Chapter Two (written by Brandon Rhodes) is largely a critique of 21st century capitalist Western culture and the concept of Christendom (which Rhodes refers to as "Constantine's captivity of the church," and defines as "the historical monolith that assumes church/Christianity and Western culture are basically one entity, that church membership and [national] citizenship constitute the same circle" (p.34). Intentional Christian community, says Rhodes, offers an alternative lifestyle for those fed up with the images of Christ and Christians most recognizable in today's society. In a culture that worships individualism and consumerism as idols, values the Constitution more than the Sermon on the Plain, living in mutual submission is extremely countercultural. I also appreciate that Rhodes fully recognizes our current context as "post-Christian" (p.35)—while institutional churches struggle to boost membership and woo potential seekers with glitzy offers in hopes of maintaining cultural relevance, Rhodes says that we should instead embrace the fact that the Church no longer rules the social and political roost. Rather than mourn the fall of Christendom, we should happily embrace a truth known in the Anabaptist tradition for generations, "that, like the early church, [Christian communities] are to be pockets of an alternative politics, an alternative society within a crumbling empire" (p.36).

Included in Chapter Two is a nifty table featuring various categories of intentional Christian communities (see below—sorry about the spelling/grammar-check lines in the image). This helped me to visualize for the first time the incredible diversity among Christian community charisms and purposes. When Alyssa and I attempted to form Anavah House, I think one of the biggest problems we ran into was trying to cover too much ground—we wanted to be like the Simple Way, Rutba House, Reba Place, and Koinonia all rolled into one. But this neat chart shows the vast array of community types, and treats them all (for the most part) as playing an equally important role.

What did I find most meaningful from Chapter Three?
Part One of the book concludes with a chapter featuring common cultural pitfalls that lead to difficulties within communal settings. The author refers to these as cultural contours, and following each critique offers a consideration for how each contour might be overcome. My favorite contour Janzen mentions is the general suspicion of anything "structured," "traditional," or "organized," and the favoring of the "authentic," "genuine," and "organic." Janzen argues that this is both problematic and unnecessary:
"We’re sick of religion, man, and just want spirituality. We push the biblical vision of church as 'people, not programs,' and 'relationship, not religion' into a needless contention between schedule, faithfulness, and shared practices on the one hand and spontaneity, relationship, and freedom on the other" (pg. 49). 
Instead, we should recognize that both structure and spontaneity have their place in the common life. An organic garden can only be cultivated after years of careful preparation of the soil.

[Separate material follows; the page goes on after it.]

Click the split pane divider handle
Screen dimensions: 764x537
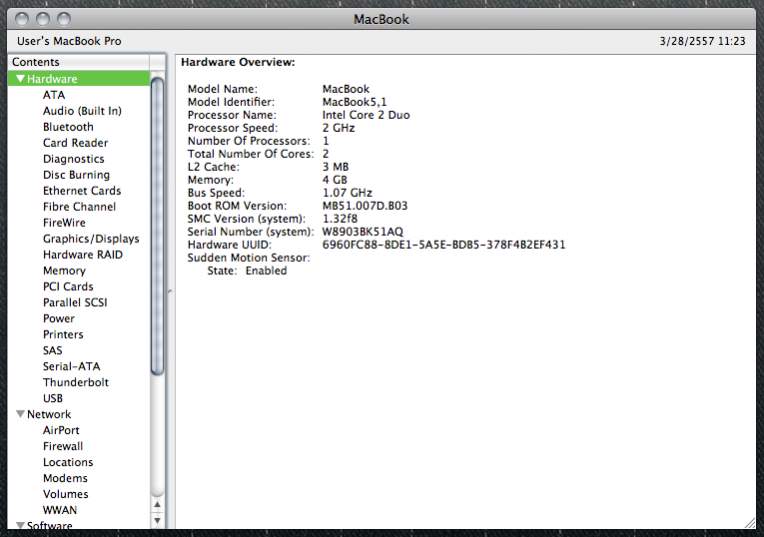click(170, 292)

Additionally, I appreciated Janzen's experience with varying community commitment levels. For many years I wanted to be a part of a high-commitment community, and was frequently disappointed when others didn't appear to be as dedicated to the community as me. However, Janzen offers the opportunity to look at the problem differently. Rather than categorizing communities as high-commitment or low-commitment, perhaps we should allow people living in community to categorize themselves as high or low-commitment. To this end, Janzen offers three categories of commitment levels from his own experience: 1) Novice—exploratory, 2) Practicing—called here for now, and 3) Vowed—no longer actively looking elsewhere (p.52).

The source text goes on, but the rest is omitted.